Practical Diagnostic Approach to Uveitis

Anthony Grillo; Ralph D Levinson; Lynn K Gordon


Expert Rev Ophthalmol. 2011;6(4):449-459. 

In This Article

Expert Commentary

Uveitis is a set of heterogeneous diseases that share the feature of intraocular inflammation. This inflammation can involve any part of or the entire uveal tract, including the anterior segment, vitreous and posterior segment. The etiologies of disease include idiopathic autoimmune disease, defined autoimmune syndromes and infections from bacteria, fungi and viruses. The most important concept is to follow the patient, see how they respond to therapy and be alert for masquerade syndromes, especially if the clinical response to therapy is poor. Masquerade syndromes, including malignancies, may present in a manner similar to idiopathic uveitis, but the underlying etiology must be recognized and diagnosed in order to prevent increased morbidity or even disease-related mortality.

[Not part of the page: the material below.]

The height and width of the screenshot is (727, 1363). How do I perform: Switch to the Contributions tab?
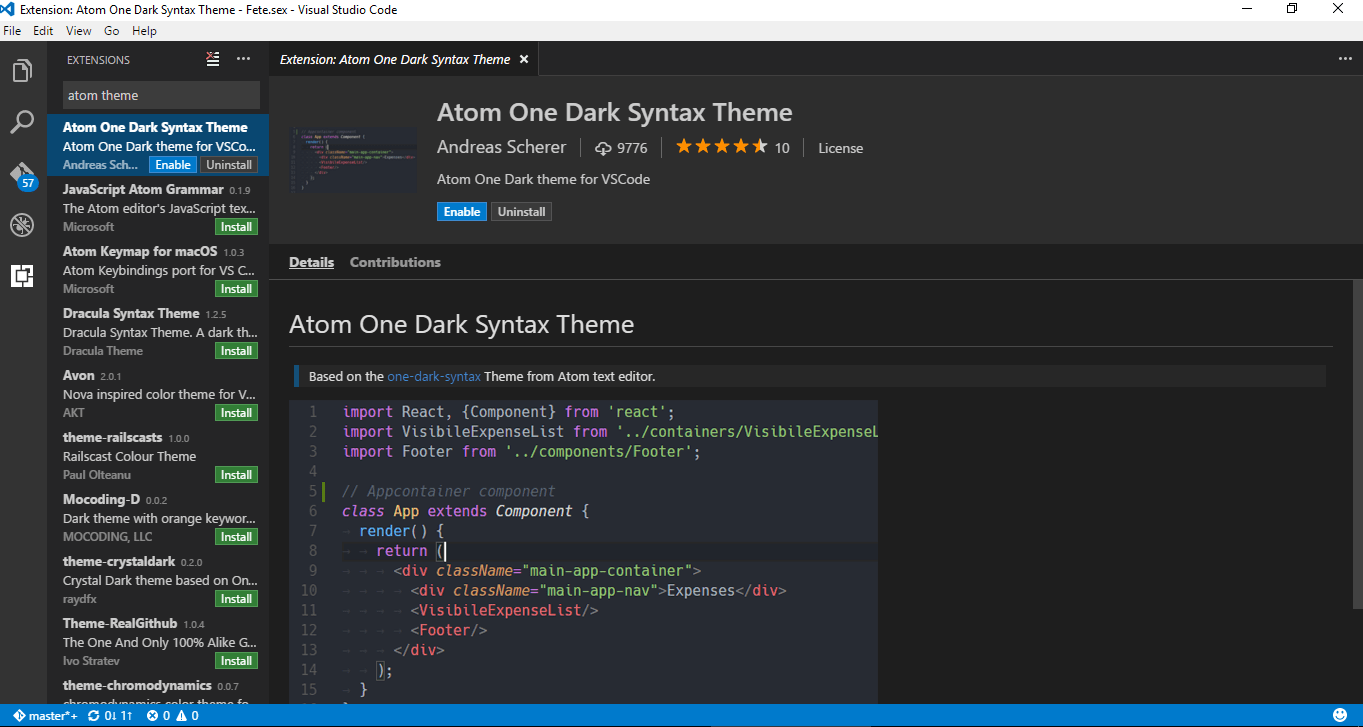pyautogui.click(x=395, y=262)
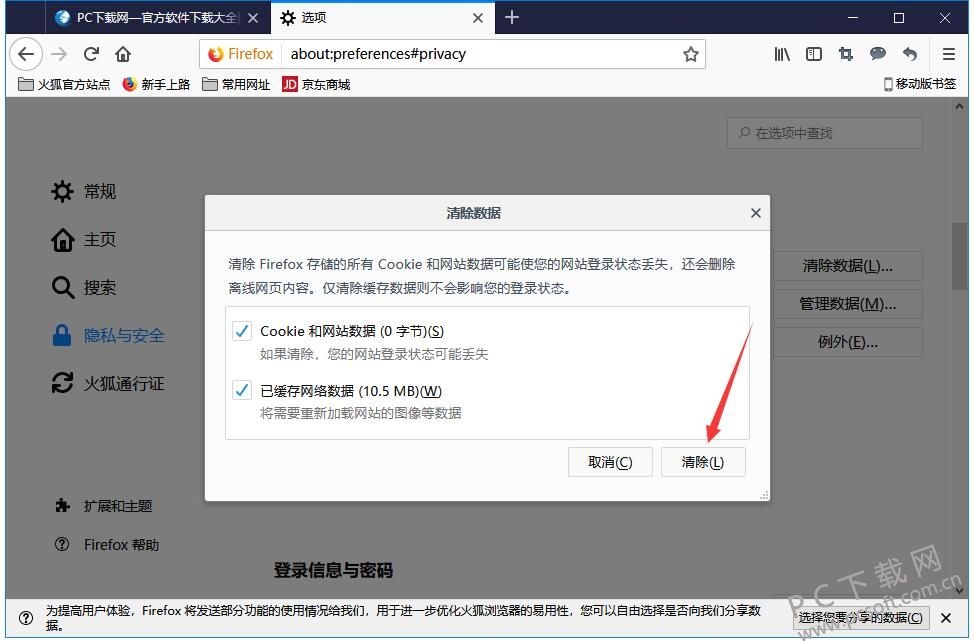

Despite many years of investigations, uveitis is still largely diagnosed using descriptive terminology and categorized by the primary site of inflammation and the chronicity of inflammatory disease, along with associated information from the history of present illness as well as exposure history, travel history and systemic symptoms and diseases. Laboratory analysis is required, in particular, to identify treatable conditions that require specific pharmacologic intervention or in order to provide the patient with prognostic information. It is also important to remember to keep an open mind about the diagnosis of uveitis. It is not expected or necessary to remember all the uveitis syndromes, but it is critical to the patient that one be persistent in appropriately evaluating the response to therapy. Therapy for uveitis was not discussed in the paper, but may also be a useful diagnostic tool. For example, a good clinical response following therapy using an anti-infective in a suspected viral retinitis or anti-inflammatory in the setting of suspected autoimmunity may provide supporting evidence for disease pathophysiology. However, therapy is increasingly complex as the use of targeted biologic immunotherapeutics is expanding in the treatment of autoimmune disease. One of the most important points to remember is that when diagnosing uveitis, do not be afraid to ask for expert help and opinions. There are many options ranging from online forums to referral to uveitis specialists at tertiary care centers and sometimes, especially in infectious cases, early diagnosis is crucial to preventing permanent morbidity.